Cannizzaro: We'll have a mini expansion that's optimized for inside-out tracking.
How long was the development process for a three-hour title like Virtual Virtual Reality?
Gorman: We got a three-hour game done in roughly eight months. The timeline for development was probably not a standard time for development.
Cannizzaro: At the hack-a-thon we did, we ended up producing a video, and that just sat for eight months or something. We thought it would be an interactive video project. The Indiecade that year is probably when we first started talking to Google.
Gorman: We started the conversation with Google about the roject in about 2015.
Cannizzaro: 2016 is when we kicked off.
Gorman: Again, our timeline isn't necessarily standard.
Cannizzaro: If you look at something like Oculus Story Studio, they have many people working for a couple of years on about 15 minutes of content. We looked at the constraints of what we could do and realized we were trying to do three hours of content with a six person team in about eight months.
One of the design decisions we made early on is that the writing and voice acting would be high quality, but we probably wouldn't have the resources to do a lot of custom animation.
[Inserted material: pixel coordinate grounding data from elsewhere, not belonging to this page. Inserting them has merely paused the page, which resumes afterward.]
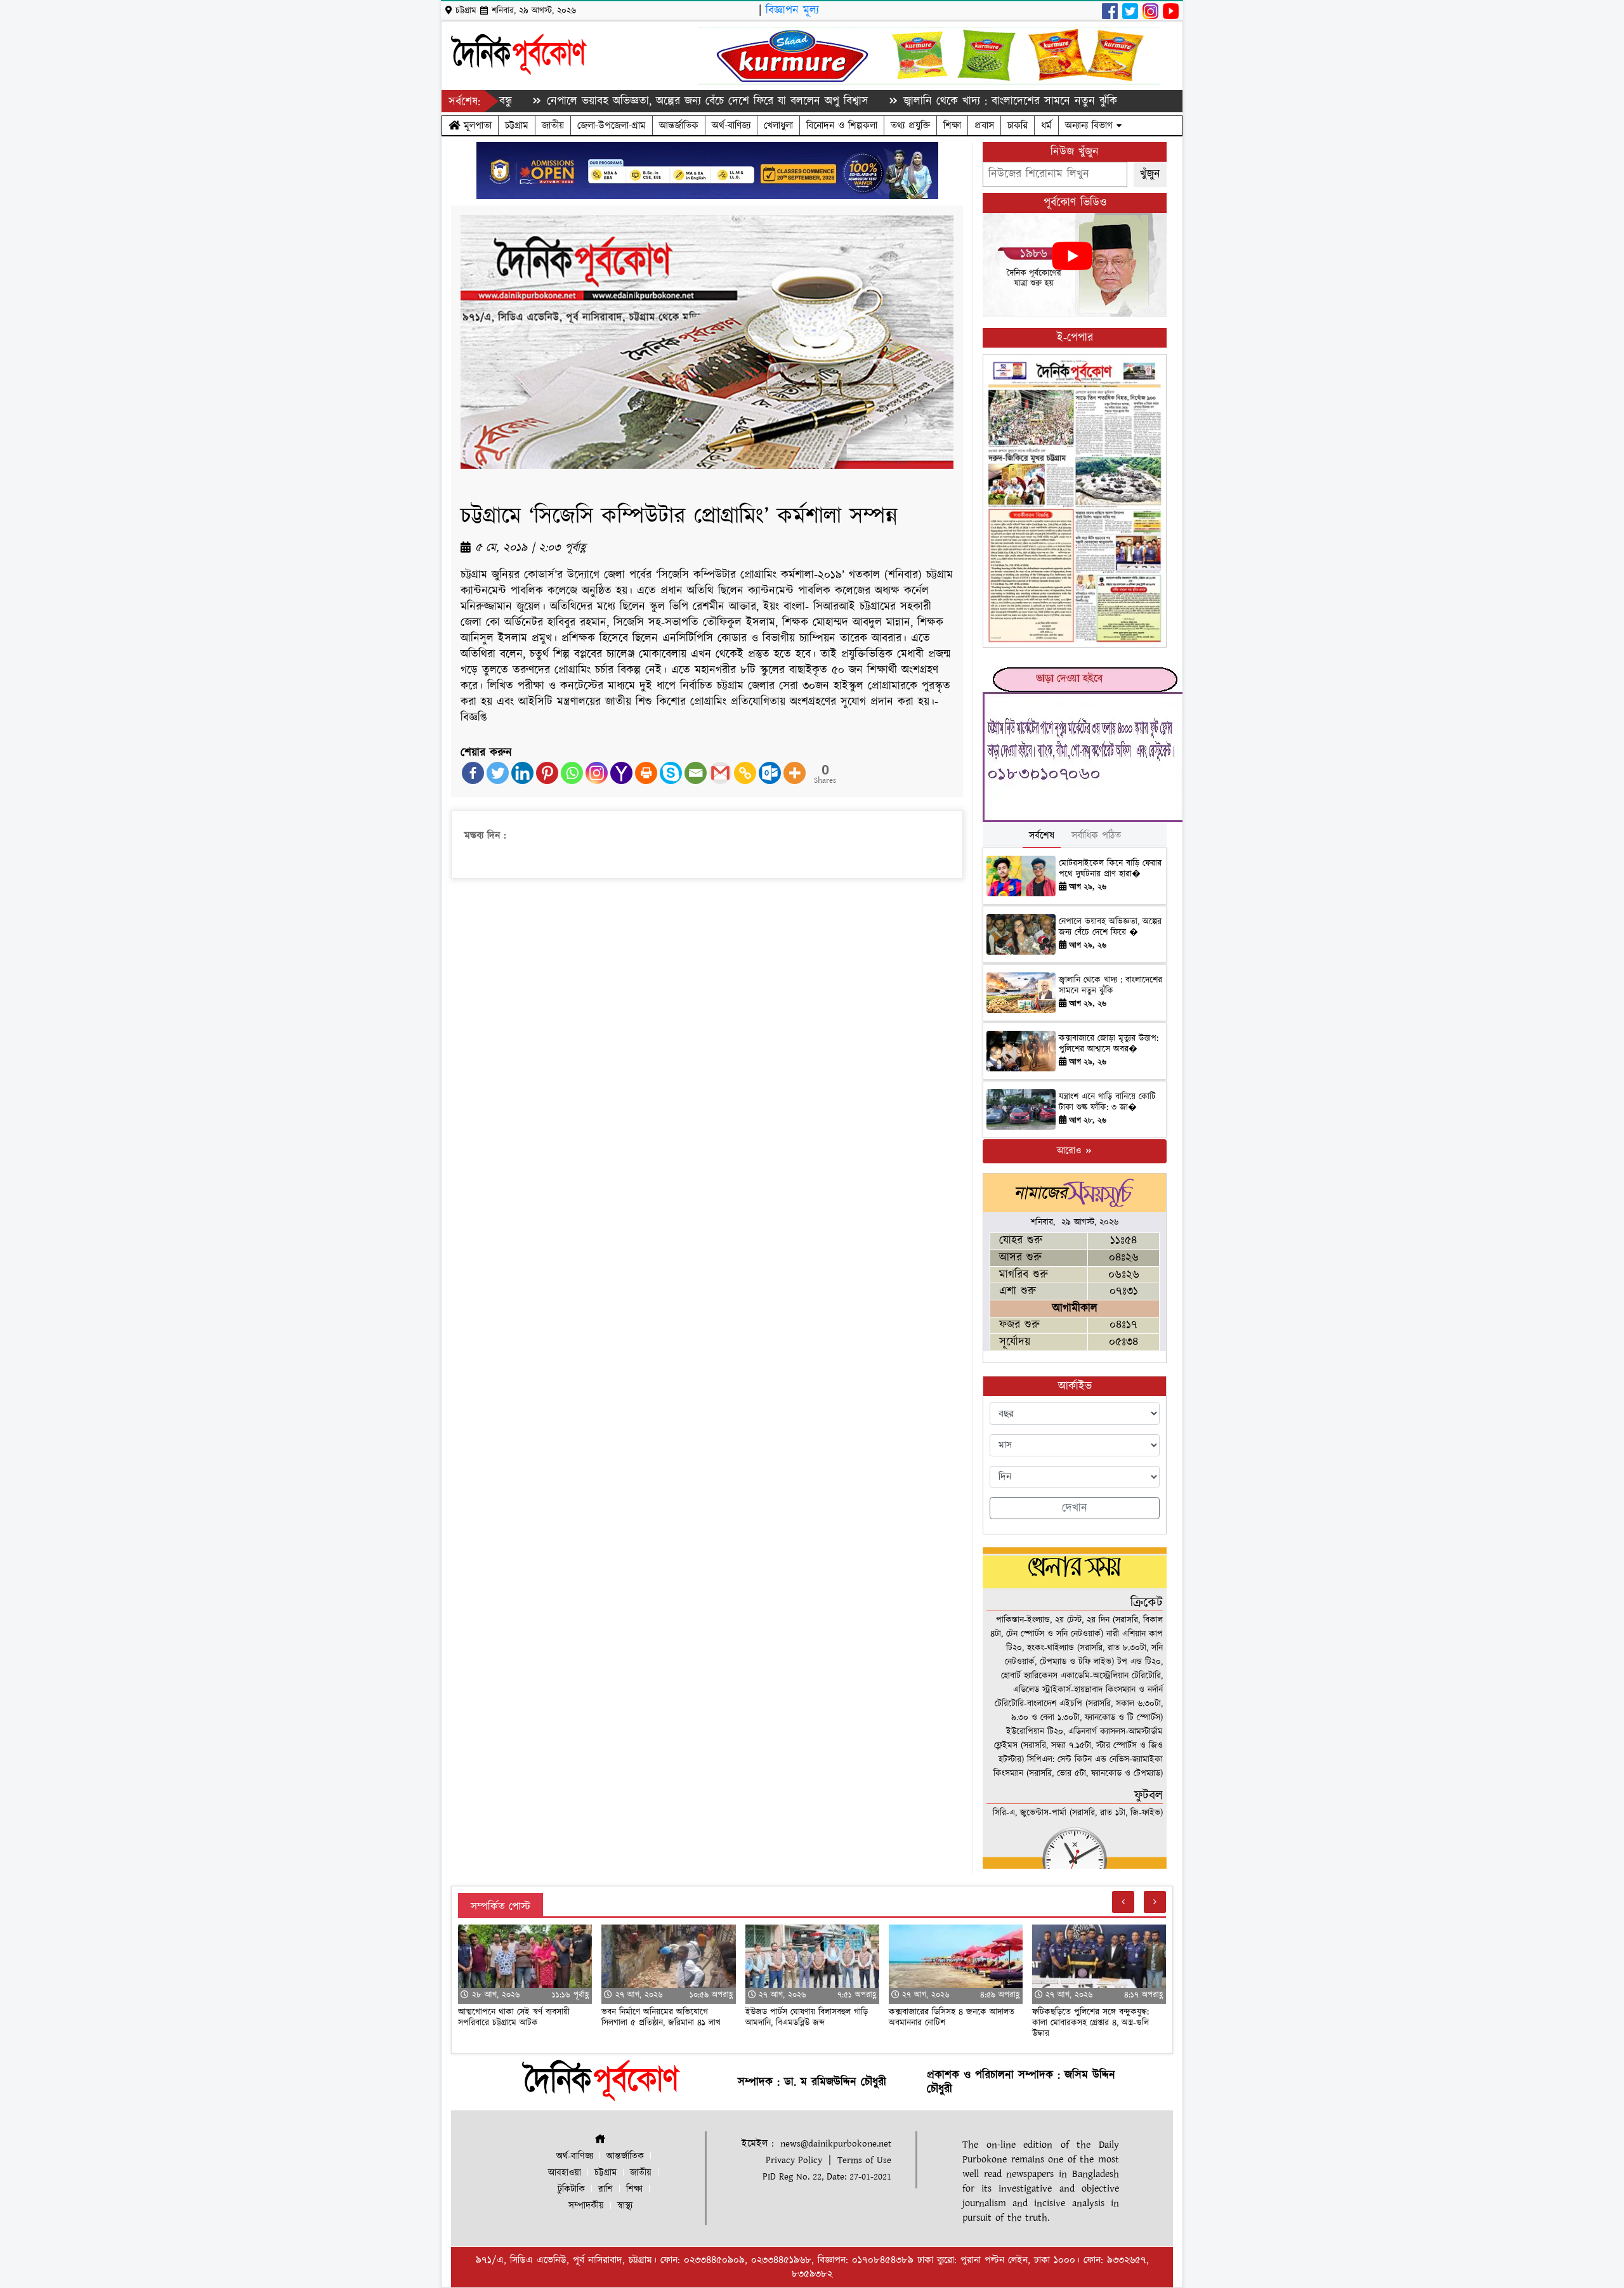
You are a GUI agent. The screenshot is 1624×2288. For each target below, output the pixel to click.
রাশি (605, 2189)
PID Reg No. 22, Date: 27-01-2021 (827, 2176)
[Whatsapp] (572, 773)
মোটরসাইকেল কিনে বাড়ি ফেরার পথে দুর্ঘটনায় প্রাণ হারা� (1110, 868)
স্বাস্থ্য (624, 2206)
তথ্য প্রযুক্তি (910, 126)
The game ended up featuring a lot of animation that's all physics driven.
The main robot, Chaz, doesn't have anything hand-animated. He's just always trying to balance himself like those Boston Dynamics robot dogs because of that. It made him feel like you could always grab him and interact with him. Most of the other characters also have different mouths and things that move in sync with the audio.
What kind of tools did you use to create the project? Did the characters come first, or the narrative?
Cannizzaro: We did a little concept art, but one of our teammates is really good at Blender and would whip out models as we needed them. Between him and I, we did all the art assets. He did much of the modeling, and I did much of the level and art design.
The game started off flat, but we realized early on there is just not much performance. When you have to do virtual reality, there's so much rendering. We decided we weren't going to attempt to be photo realistic; we're going to push it towards a cell-shaded, stylized art direction.
We decided we weren't going to attempt to be photo realistic, that we're going to push it towards a cell-shaded, stylized art direction.
If you look back at Game Cube games, they look dated except for Legend of Zelda: Wind Waker, which looks beautiful because it doesn't go for realism.
Gorman: The main thing that helped performance is that we don't have any textures in the game.
Cannizzaro: When you try to upload a texture to the GPU, it can be a bottleneck on mobile phones. But instead, we painted everything onto the vertices of the model and used very flat colors. Our levels are also minimal, which meant we could hit the 60 frames-per-second frame rate much easier.
We also tried to get lighting working well. Lighting was a way we could set an emotional tone more effectively, and having control over that was important to us.
We also did a lot of vertex distortion and displacement of things like the vacuum when it pulls everything. We found that it works well, performance wise, on the mobile phone. It's not a solution to every game, but it worked well for us.
How long did it take to settle on the narrative of the game?
Gorman: Sometimes I get information on what is possible and what is doable, and I'll do a combination of free-writing and do a diagram on a dry erase board. But inevitably, as we work with the tech to figure out what's possible and what's satisfying, I think I had roughly the month of September 2016 to plan things out and finalize the narrative. We had to write the scripts and do the voice recording in November.
Cannizzaro: How it would work is: Samantha would write a script, we would record it internally and then put it in the game. We'd do some play tests, and then all of us would sit down and look at the timing and what needed to be cut. We tried to do that before sitting down with the voice actors.
Gorman: We had seven or eight drafts of the whole intro sequence. There's one sequence we re-wrote at least three times because we had to get across a lot of information, but it was too expository and too long. We had to figure out how to break it down and remove it.